McClellan Financial Publications, Inc
Posted Dec 31, 2018

December 27, 2018

The big bounce day on Dec. 26, 2018 saw NYSE Up Volume of more than 10x the amount of Down Volume, distinguishing it as a “10-1 Up Volume Day”. These are pretty special days, because they do not come along very often. They are also special because the interpretation of what one of them means depends on the context in which it appears.

Generally speaking, a 10-1 Up Volume Day which appears in the middle of an up move can mark a blowoff end for that up move. But a 10-1 Day which appears right after a serious decline usually marks strong upward initiation, and a reversal of that decline. This latest instance fits into that latter condition.

I should note that for the purposes of this study, I am defining these 10-1 days as being days on which NYSE Up Volume was more than 10 times the amount of Down Volume, using numbers as published by the Wall Street Journal. Others have looked at this phenomenon using slightly different definitions. Most notably, the late Paul Desmond of Lowry’s defined it as UVOL > 90% x (UVOL + DVOL), and wrote about that in the 2002 Charles Dow Award paper, "Identifying Bear Market Bottoms and New Bull Markets". In his 1986 book Winning On Wall Street, the late Martin Zweig evaluated 9-1 Up Volume days. It is the same idea.

Because there are not a lot of examples to go by in the chart above, I am including a couple of earlier example periods with many more instances of these signals for us to learn from. Here is 2009-2010:

Notice that there were a couple of 10-1 Up Volume Days just ahead of the final bear market bottom in March 2009, and even though they appeared in the middle of a protracted downtrend, they did not mark initiation of the new uptrend. As such they help to reinforce the lesson passed down from Martin Zweig, that there is nothing as bullish as a failed bearish signal, and vice versa.

After the March 9, 2009 bottom, there were several of these 10-1 Up Volume Days which did signal the kickoff of a new uptrend. And the fact that they clustered together like that was an even bigger bullish message. More on that point in a moment.

Here is a chart showing late 2009 into 2010:

Here again, most of the 10-1 Up Volume Day signals marked strong initiation of a new up move. But the ones which occurred after prices were already bouncing upward tended to mark the blowoff end points to countertrend rallies. So it matters in what context one of these signals appears.

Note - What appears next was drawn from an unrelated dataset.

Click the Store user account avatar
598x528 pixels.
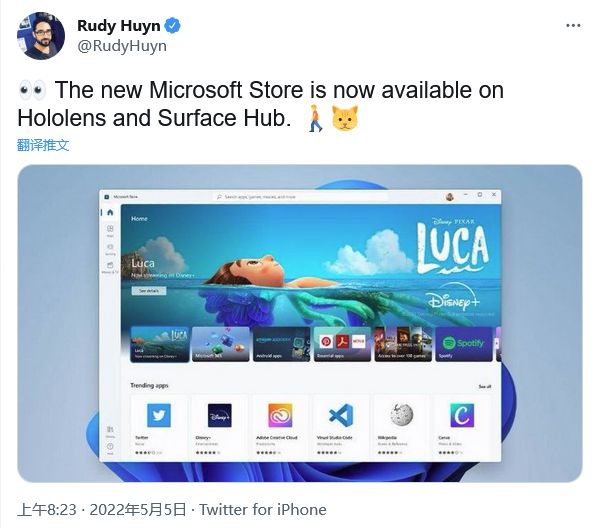pos(450,197)
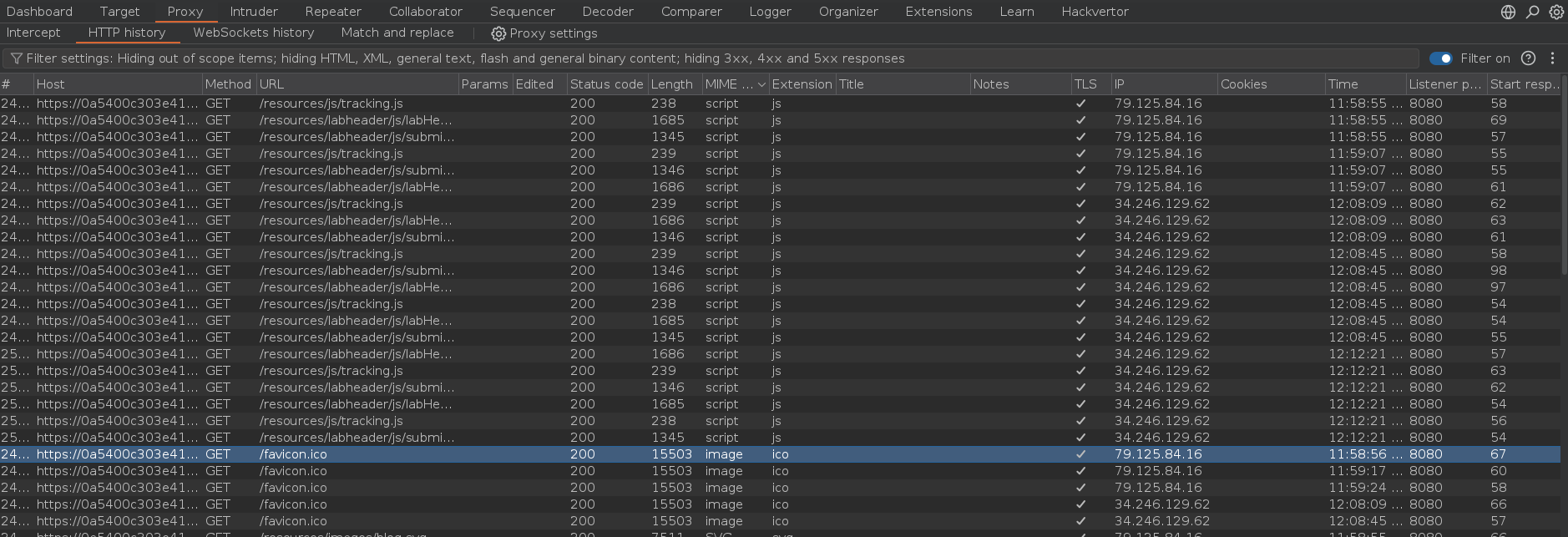Open the Intercept sub-tab

(33, 33)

I alluded above to the power of those instances where we have seen a clustering of these signals, and so to help see that point the final chart looks at a 1-year trailing total of these signals:

Decades ago, it was extremely rare to see any of these signals. Things changed in a big way starting in 2007, when the SEC eliminated the “uptick rule” for initiating a short sale of stock. And the change was further magnified starting in 2009 with the 3 waves of the Fed’s Quantitative Easing (QE), plus Operation Twist, each of which produced its own distinctive surge in the numbers of these 10-1 signals.

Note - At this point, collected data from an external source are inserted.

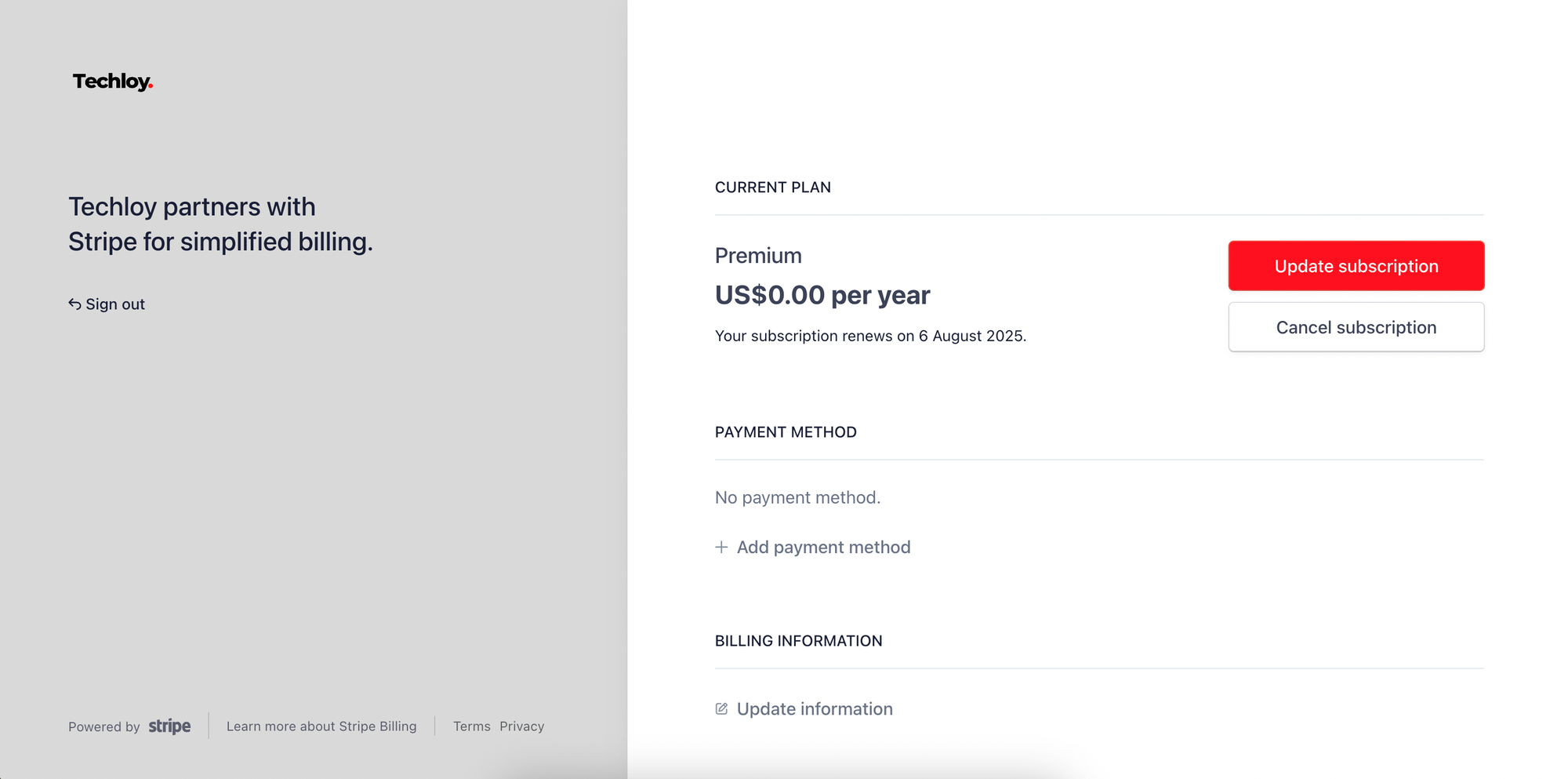Click the pencil edit icon
The image size is (1568, 779).
pyautogui.click(x=721, y=709)
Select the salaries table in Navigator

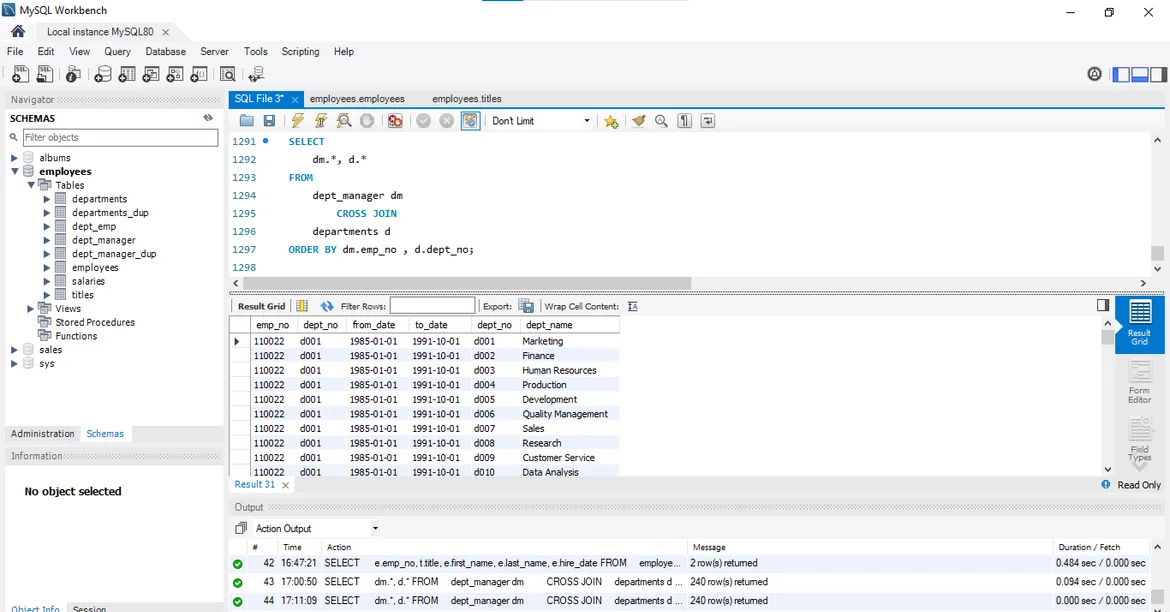click(x=88, y=281)
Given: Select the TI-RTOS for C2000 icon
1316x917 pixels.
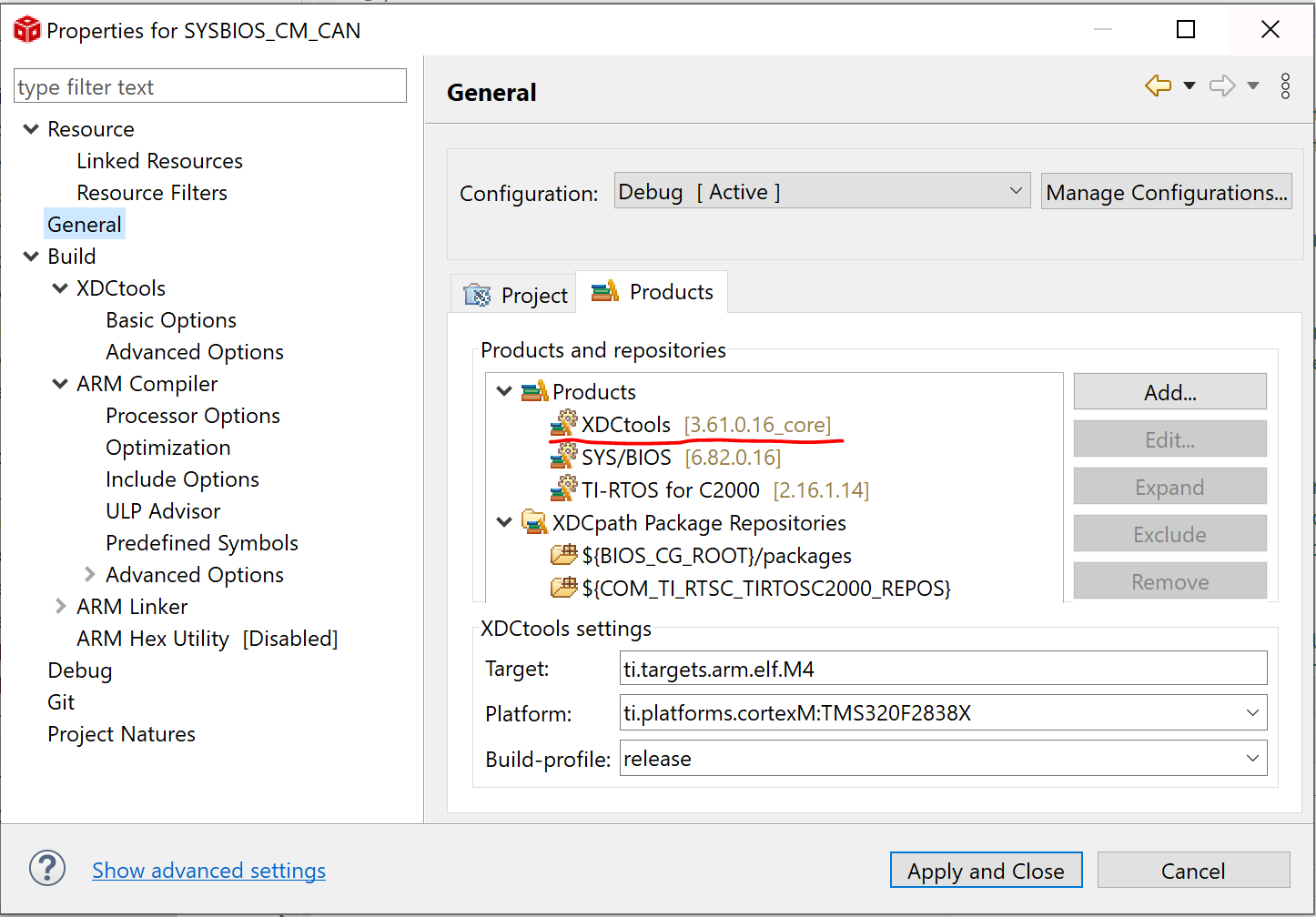Looking at the screenshot, I should (x=564, y=489).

The point to take from this examination is that a 10-1 Up Volume Day occurs when a whole bunch of money is trying to get through the gate to get into the carnival. A single signal can be a sign of a blowoff, especially if it comes later in an up move versus on the first up day. Seeing a whole bunch of signals appearing in close proximity says that this money rushing into the carnival has more money crowding in behind it, and that usually leads to a sustained uptrend.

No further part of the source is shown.